Pedro Almodóvar’s Eighties film Women on the Verge of a Nervous Breakdown is a giddy farce, and its camp theatricality always made it a strong candidate for a stage adaptation. Four and a bit years on from an extravagant and unsuccessful showing on Broadway, this musical version gets a fresh chance in a more focused, less bombastic form.

Crucial to its appeal are stellar performances from Tamsin Greig and Haydn Gwynne. For Greig this is a first foray into musical theatre, and while her singing voice is unlikely to win her an army of new admirers her acting is detailed and nimble.

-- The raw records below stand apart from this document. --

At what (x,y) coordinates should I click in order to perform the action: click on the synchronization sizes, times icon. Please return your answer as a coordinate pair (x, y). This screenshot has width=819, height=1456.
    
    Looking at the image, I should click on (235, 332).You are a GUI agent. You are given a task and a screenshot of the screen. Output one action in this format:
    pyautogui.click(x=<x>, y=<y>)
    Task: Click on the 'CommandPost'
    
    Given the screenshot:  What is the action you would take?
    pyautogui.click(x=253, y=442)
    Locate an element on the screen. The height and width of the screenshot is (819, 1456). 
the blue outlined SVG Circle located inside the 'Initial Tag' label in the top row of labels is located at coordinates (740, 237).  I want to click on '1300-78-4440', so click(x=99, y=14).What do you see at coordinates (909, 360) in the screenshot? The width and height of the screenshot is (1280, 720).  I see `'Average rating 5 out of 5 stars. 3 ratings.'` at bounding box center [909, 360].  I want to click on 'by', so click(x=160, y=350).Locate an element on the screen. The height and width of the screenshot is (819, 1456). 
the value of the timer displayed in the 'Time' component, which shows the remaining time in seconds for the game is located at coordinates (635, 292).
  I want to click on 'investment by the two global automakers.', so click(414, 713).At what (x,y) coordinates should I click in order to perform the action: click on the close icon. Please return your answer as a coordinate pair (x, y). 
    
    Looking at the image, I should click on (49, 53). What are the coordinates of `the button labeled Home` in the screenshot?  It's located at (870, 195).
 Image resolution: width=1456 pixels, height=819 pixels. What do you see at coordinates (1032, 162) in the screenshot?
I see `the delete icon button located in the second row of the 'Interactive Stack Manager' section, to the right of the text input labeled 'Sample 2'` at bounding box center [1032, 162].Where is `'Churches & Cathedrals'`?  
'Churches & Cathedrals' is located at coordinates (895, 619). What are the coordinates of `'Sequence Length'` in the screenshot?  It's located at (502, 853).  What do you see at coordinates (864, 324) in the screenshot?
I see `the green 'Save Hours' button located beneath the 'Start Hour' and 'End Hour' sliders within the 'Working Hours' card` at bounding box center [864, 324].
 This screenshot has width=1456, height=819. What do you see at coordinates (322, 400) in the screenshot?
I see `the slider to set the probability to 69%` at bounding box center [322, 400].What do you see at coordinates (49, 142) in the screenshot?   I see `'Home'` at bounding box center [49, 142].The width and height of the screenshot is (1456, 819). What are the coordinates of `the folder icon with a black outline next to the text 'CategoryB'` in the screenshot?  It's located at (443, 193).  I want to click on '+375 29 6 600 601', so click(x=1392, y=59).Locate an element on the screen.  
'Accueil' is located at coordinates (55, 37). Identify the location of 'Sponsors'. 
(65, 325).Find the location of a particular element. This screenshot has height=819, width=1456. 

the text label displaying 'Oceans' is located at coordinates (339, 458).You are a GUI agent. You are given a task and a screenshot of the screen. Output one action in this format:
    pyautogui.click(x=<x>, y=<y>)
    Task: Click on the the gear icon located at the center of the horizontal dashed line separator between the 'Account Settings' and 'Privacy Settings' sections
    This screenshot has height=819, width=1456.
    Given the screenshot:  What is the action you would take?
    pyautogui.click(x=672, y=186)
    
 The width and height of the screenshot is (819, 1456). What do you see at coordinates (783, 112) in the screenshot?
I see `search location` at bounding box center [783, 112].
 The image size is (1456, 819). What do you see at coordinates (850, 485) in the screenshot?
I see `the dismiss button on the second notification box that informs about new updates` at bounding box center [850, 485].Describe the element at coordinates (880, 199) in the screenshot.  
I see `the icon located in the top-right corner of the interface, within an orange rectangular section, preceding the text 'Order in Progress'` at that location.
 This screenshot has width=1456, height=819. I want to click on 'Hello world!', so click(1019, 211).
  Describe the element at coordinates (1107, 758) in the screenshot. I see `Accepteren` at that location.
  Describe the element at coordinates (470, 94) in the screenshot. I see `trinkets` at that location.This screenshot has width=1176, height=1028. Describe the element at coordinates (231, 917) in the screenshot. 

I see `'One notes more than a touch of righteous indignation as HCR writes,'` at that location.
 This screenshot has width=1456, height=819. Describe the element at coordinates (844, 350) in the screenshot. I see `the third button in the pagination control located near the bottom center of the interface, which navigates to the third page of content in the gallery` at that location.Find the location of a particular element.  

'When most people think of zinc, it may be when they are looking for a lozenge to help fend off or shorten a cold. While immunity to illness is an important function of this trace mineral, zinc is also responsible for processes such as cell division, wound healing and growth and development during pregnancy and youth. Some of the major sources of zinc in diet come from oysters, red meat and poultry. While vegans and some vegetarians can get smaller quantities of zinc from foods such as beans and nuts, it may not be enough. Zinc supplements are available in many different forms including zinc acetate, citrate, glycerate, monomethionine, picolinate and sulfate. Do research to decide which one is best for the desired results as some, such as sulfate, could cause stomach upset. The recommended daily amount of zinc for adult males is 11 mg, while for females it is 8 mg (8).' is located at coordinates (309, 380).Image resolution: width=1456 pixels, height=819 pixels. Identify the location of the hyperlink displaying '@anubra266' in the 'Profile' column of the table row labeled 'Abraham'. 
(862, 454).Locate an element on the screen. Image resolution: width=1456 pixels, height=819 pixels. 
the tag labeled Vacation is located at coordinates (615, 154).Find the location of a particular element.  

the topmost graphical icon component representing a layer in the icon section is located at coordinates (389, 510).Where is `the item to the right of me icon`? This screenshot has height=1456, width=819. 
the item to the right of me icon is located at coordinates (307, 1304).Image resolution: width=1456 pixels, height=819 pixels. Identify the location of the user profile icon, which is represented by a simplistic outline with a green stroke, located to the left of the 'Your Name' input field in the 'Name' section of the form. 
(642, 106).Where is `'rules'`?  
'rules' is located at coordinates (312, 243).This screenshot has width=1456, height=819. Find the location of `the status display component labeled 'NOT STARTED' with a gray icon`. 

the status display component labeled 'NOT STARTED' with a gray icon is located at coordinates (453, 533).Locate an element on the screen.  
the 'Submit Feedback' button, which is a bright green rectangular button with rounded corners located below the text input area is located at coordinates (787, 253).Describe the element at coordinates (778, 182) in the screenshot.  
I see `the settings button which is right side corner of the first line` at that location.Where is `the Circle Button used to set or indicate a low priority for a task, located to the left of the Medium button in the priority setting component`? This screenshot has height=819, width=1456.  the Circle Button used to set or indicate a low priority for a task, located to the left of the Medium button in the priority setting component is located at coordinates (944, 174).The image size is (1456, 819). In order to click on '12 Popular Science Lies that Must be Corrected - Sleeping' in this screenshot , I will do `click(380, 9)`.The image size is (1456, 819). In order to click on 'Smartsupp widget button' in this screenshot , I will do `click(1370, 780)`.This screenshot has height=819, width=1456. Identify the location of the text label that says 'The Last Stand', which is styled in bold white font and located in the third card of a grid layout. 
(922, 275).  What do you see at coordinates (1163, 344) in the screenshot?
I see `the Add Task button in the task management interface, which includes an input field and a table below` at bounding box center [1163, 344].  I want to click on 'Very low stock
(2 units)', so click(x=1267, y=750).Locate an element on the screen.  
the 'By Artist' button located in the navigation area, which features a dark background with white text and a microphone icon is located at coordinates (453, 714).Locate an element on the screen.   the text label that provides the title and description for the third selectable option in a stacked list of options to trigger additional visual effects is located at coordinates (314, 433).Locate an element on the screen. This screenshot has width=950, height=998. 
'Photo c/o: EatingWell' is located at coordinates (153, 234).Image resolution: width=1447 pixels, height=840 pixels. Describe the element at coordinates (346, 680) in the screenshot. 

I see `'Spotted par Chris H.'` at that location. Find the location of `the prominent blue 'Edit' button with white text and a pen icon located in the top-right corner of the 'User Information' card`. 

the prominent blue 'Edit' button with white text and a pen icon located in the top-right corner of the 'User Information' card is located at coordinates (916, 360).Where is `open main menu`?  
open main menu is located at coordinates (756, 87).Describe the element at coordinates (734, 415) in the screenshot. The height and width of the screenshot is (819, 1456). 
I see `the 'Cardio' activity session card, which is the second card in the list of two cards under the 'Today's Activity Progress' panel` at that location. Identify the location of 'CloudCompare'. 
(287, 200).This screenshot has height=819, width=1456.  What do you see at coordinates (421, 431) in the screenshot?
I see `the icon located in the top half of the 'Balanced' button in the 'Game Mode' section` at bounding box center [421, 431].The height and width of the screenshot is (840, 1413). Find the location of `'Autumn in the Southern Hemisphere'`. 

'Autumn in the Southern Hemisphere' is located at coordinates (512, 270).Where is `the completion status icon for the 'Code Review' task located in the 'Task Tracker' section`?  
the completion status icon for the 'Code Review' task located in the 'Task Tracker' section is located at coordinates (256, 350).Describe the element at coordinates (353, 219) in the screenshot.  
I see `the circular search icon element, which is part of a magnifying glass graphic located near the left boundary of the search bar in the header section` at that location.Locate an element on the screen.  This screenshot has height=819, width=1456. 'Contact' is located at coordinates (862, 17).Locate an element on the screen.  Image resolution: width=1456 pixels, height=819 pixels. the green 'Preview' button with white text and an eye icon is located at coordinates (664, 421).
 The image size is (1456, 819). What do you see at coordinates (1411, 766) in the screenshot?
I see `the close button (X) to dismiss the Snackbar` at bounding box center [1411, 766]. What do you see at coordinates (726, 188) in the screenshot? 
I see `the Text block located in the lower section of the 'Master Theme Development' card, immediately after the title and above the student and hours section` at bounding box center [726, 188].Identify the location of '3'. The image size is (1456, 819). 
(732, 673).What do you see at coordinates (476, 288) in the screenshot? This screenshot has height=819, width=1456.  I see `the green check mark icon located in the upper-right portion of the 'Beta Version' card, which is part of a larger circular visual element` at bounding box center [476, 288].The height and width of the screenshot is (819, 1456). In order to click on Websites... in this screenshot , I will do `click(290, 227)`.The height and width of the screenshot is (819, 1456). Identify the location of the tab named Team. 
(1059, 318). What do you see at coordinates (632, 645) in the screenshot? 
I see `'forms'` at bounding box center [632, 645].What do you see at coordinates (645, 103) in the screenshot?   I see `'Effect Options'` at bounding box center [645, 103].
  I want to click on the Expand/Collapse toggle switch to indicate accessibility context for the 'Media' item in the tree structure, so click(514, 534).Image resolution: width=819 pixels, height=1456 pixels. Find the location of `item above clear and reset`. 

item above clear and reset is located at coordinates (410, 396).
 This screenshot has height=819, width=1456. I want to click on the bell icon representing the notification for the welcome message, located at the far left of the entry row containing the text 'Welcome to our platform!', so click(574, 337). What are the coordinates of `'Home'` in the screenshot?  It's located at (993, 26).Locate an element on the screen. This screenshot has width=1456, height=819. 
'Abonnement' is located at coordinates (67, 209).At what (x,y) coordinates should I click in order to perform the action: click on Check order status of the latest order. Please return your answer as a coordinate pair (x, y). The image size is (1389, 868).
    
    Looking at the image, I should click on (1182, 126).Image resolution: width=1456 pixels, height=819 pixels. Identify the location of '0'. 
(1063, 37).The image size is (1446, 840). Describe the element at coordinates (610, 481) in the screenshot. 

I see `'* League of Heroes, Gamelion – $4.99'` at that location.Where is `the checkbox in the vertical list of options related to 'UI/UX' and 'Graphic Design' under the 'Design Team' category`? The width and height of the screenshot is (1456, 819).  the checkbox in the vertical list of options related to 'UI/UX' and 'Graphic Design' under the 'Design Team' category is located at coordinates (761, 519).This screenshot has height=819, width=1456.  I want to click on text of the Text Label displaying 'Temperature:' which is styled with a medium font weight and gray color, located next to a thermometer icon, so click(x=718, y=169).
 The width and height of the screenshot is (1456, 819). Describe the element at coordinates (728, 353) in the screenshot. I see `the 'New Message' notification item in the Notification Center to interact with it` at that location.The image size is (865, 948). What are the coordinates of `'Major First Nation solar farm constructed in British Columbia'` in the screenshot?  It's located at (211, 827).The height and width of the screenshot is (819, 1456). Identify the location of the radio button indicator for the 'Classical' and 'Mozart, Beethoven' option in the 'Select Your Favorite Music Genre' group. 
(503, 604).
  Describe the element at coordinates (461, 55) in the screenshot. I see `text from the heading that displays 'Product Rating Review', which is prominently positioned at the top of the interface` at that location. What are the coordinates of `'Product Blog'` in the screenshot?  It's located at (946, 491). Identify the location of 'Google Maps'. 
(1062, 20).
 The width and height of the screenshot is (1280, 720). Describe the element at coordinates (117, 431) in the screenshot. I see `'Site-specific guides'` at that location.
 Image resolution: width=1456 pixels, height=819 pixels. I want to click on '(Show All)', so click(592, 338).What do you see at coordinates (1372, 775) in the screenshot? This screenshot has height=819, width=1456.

She plays voiceover artist Pepa, ditched by her lover Ivan and thrown into a tailspin. As she wrestles with her feelings about his faithless excesses, she finds her home turning into a menagerie of oddballs: the unwelcome guests include Ivan’s nerdy but amorous son Carlos (Haydn Oakley), his uptight fiancee Marisa (Seline Hizli), and suicidal model Candela, whose hyperactive angst is enjoyably conveyed by Anna Skellern.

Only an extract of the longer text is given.